◆ Requirement ◆
Give back the exact lines of the material below from the one containing "Where should I" through the one containing "Image resolution: width=1344", and no pictures.

----- Entries provided

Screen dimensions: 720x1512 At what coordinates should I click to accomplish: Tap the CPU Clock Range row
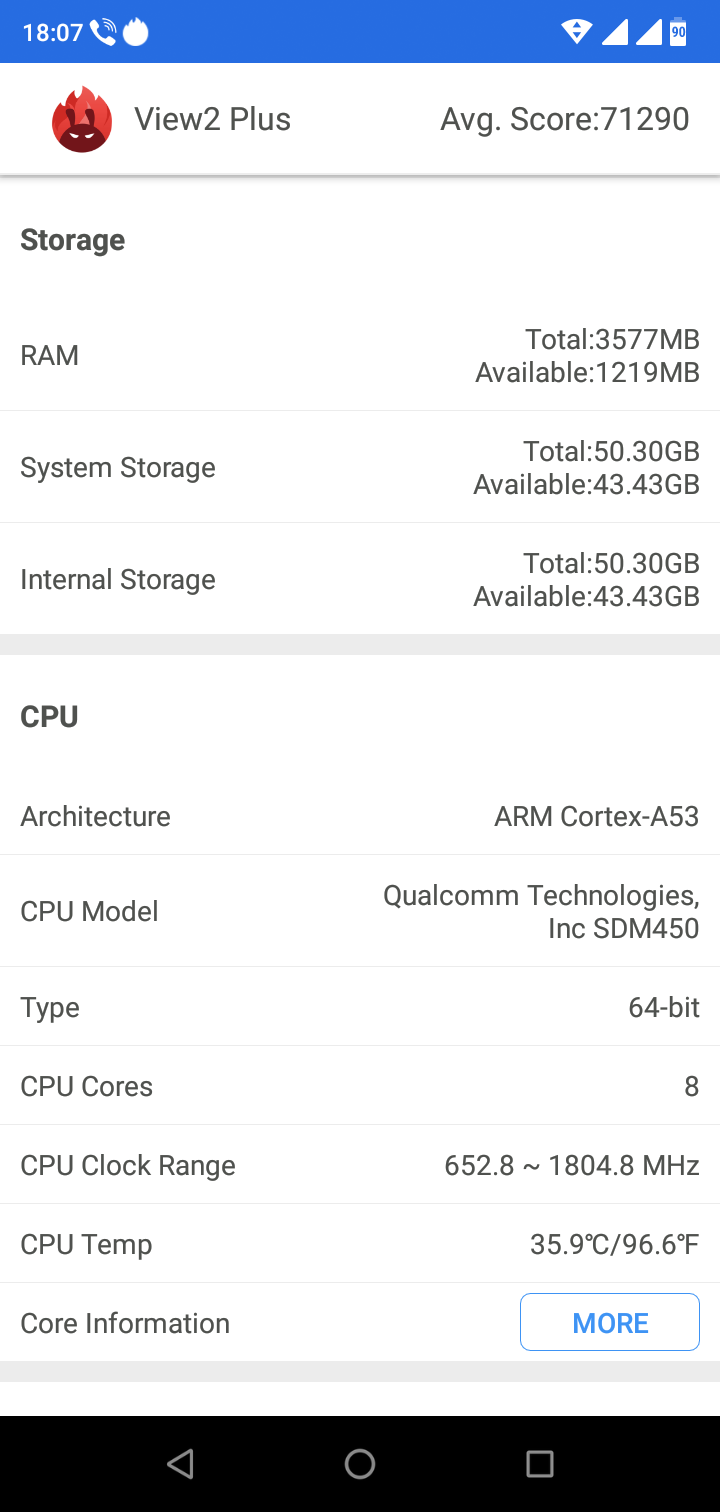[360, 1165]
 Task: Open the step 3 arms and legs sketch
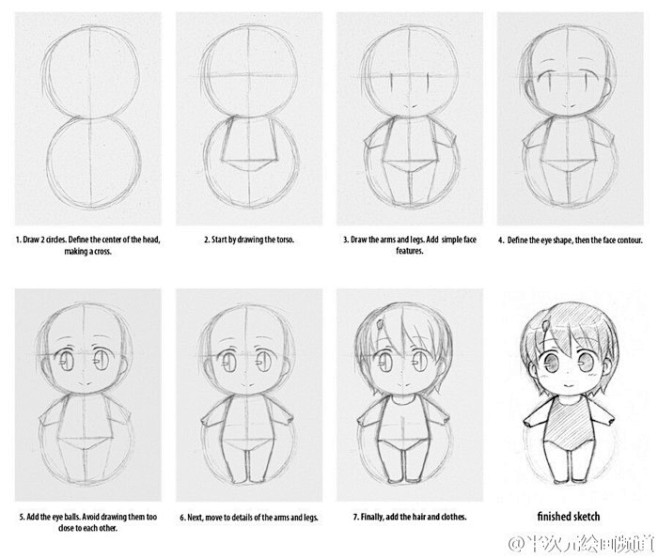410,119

----------
----- Entries provided

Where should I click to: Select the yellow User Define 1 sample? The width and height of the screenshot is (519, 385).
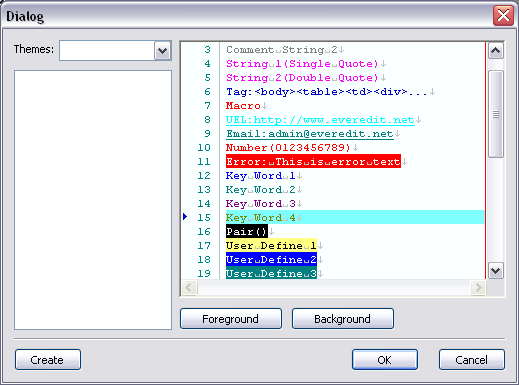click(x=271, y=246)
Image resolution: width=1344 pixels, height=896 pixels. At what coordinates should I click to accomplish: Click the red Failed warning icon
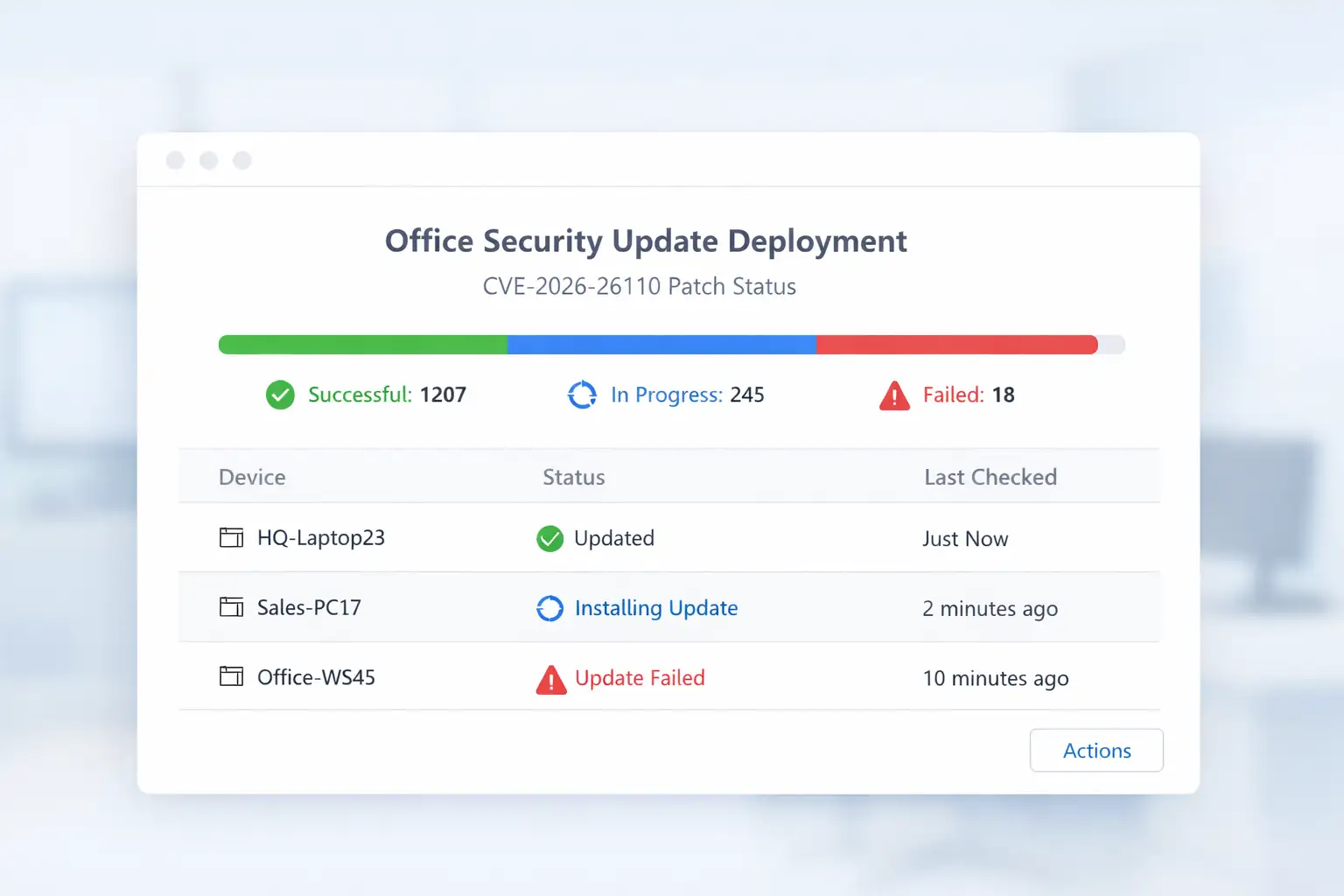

----------

◆ Problem solution ◆
Where should I click to: Select the yellow User Define 1 sample? The width and height of the screenshot is (519, 385).
click(x=271, y=246)
Image resolution: width=1344 pixels, height=896 pixels. At what coordinates should I click to accomplish: Click the red Failed warning icon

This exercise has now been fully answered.